Рядом со мной лежит Николас. Белые простыни контрастируют с черными волосами, и он кажется мне бессмертным. Его глаза открываются, и вдруг я вспоминаю события ночи. Руки Николаса скользят по моему телу, как бегущая линия огня. Я вздрагиваю и пытаюсь завернуться в простыни. Николас откидывается на спину и закрывает глаза.
— Наверное, это было неправильно, — шепчу я.
— Вероятно, да, — коротко бросает Николас. Он трет ладонью подбородок и продолжает: — В пять часов утра я звонил в больницу. Макс крепко спит, но основные показатели в норме. Прогноз благоприятный, так что все будет хорошо.

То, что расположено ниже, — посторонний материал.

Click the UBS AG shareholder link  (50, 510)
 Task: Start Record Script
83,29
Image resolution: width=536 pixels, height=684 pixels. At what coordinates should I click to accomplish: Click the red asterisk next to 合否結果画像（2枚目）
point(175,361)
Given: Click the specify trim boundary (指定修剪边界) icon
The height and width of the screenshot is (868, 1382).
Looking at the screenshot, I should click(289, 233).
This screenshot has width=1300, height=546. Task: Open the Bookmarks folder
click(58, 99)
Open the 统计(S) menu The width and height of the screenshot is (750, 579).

Все будет хорошо. Мне очень хочется в это верить, но прежде я должна увидеть Макса. Я не успокоюсь, пока он не улыбнется и не протянет ко мне ручонки.
— Нам можно будет его сегодня увидеть? — спрашиваю я.
Николас кивает.
— В десять часов, — говорит он и, вскочив с постели, натягивает яркие трусы. — Тебе нужна эта ванная? — тихо спрашивает он и, не дожидаясь ответа, шлепает в конец коридора, где находится еще одна ванная, поменьше.

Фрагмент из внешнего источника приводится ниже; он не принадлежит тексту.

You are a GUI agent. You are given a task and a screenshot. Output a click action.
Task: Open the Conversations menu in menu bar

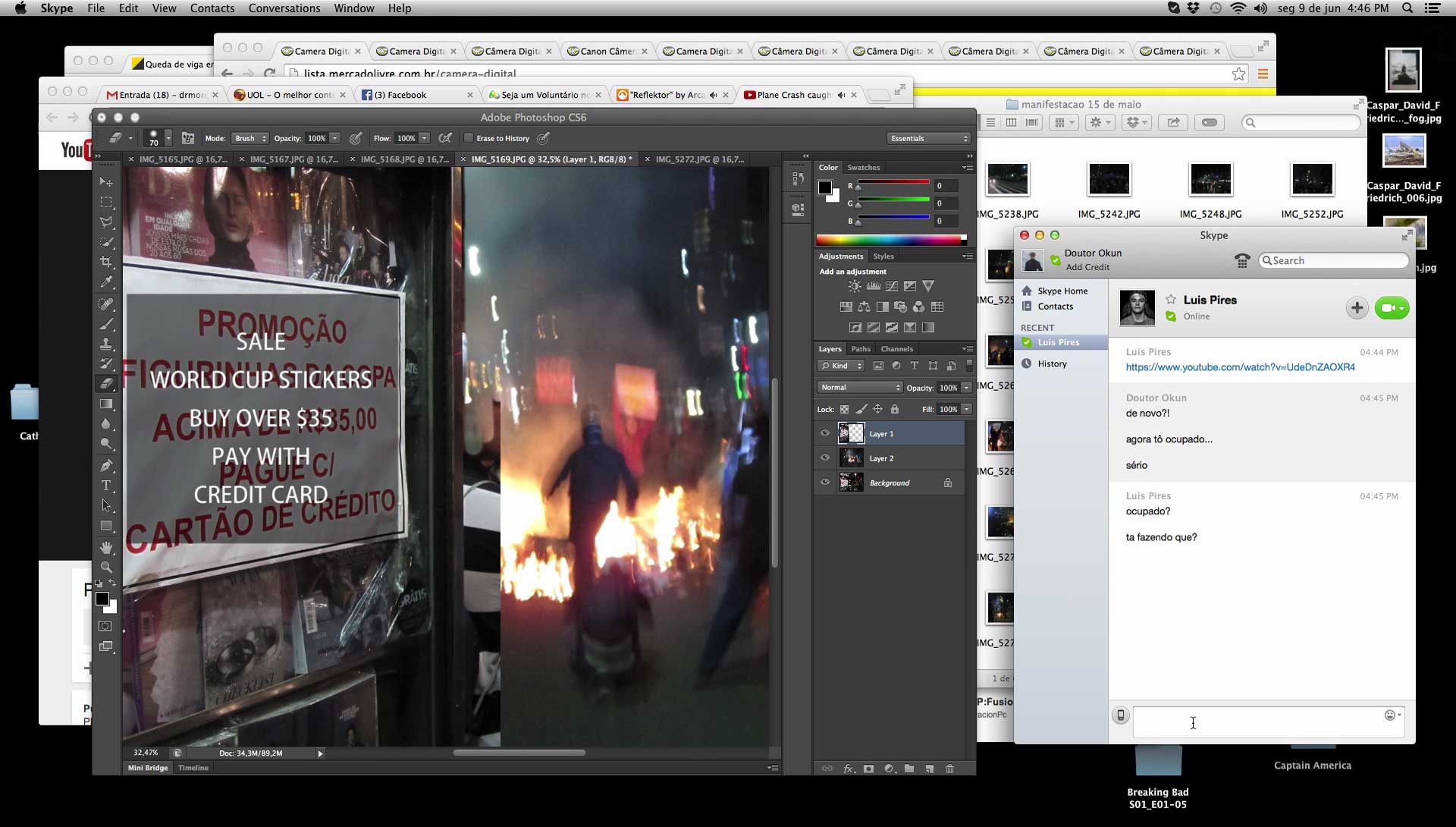click(284, 8)
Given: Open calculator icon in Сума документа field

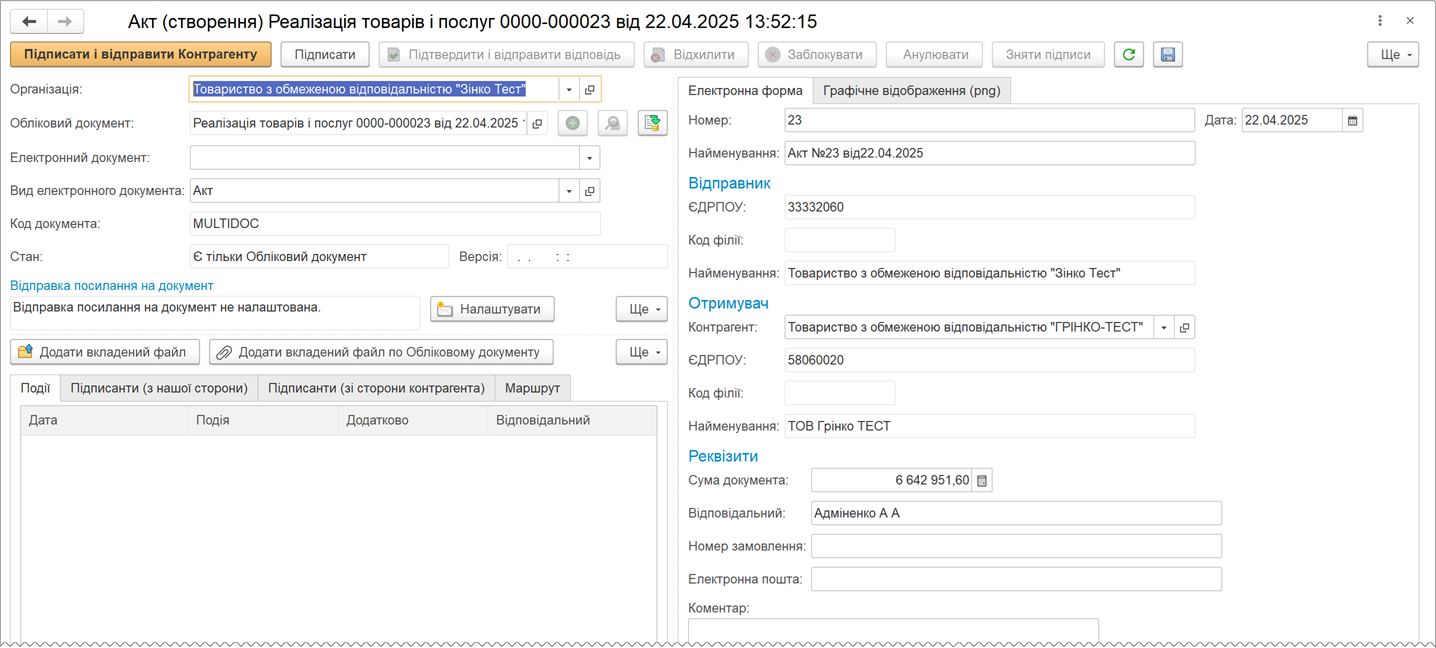Looking at the screenshot, I should (x=982, y=481).
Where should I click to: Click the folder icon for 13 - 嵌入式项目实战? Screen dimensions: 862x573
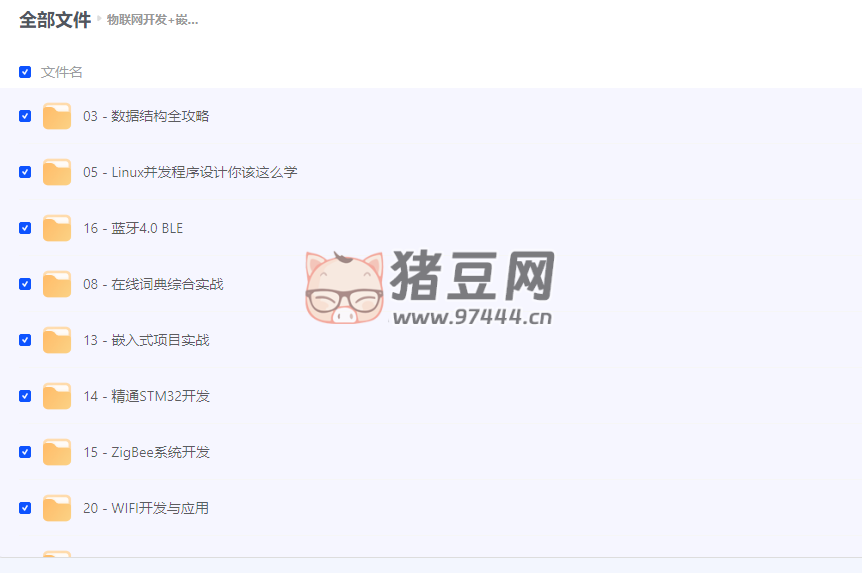click(57, 340)
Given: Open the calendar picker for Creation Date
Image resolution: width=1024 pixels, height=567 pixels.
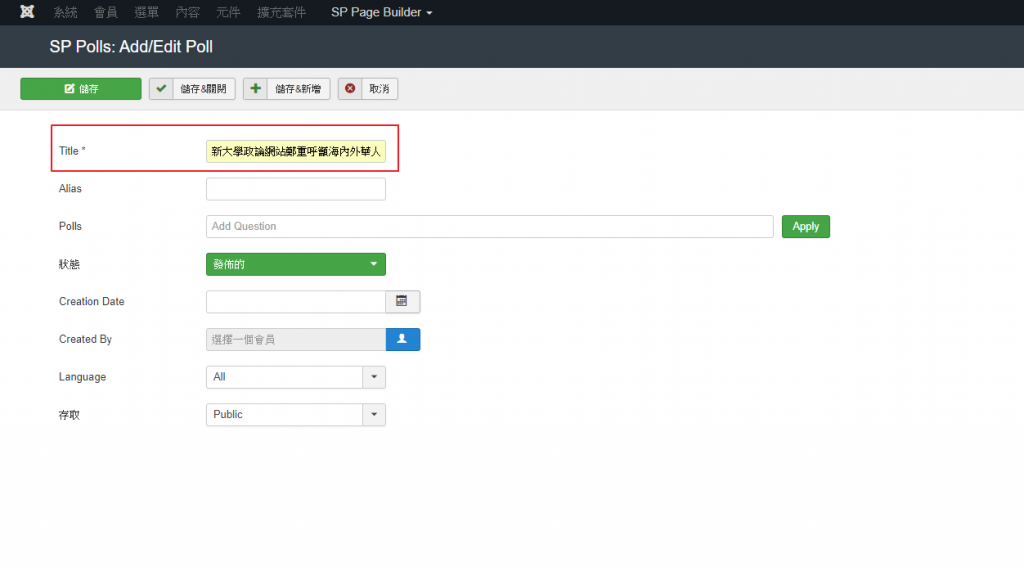Looking at the screenshot, I should (402, 302).
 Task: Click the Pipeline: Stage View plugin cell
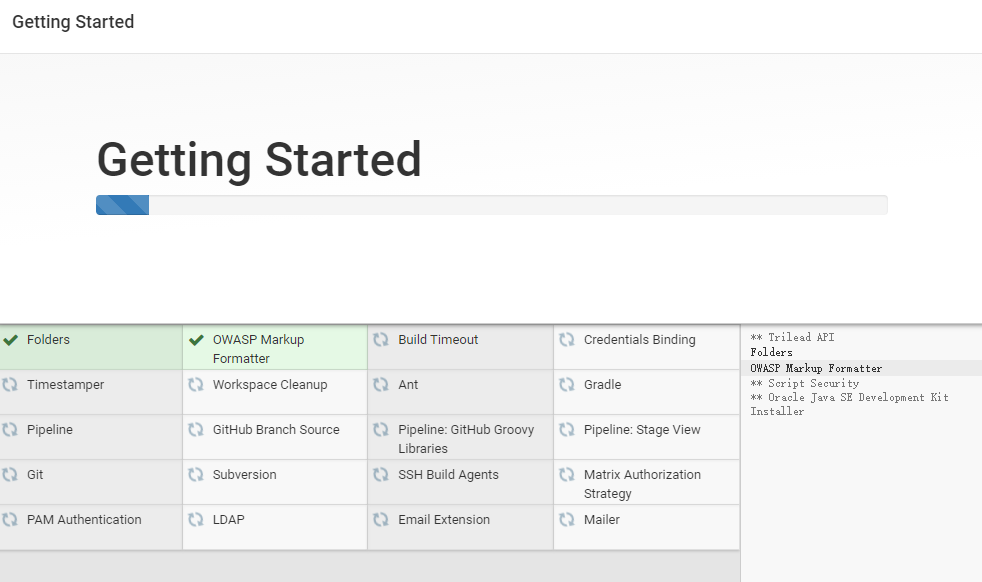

Я подхожу к зеркалу и потрясенно смотрю на свои красные глаза и темные круги под ними. Я оглядываюсь в поисках зубной щетки, но ее нигде нет. Конечно же, Николас выбросил ее еще несколько месяцев назад. Я беру его щетку, но у меня так дрожат руки, что щетка с громким стуком падает в раковину, оставив на ней жирный синий след пасты. «Когда я успела стать такой беспомощной?» — спрашиваю я себя.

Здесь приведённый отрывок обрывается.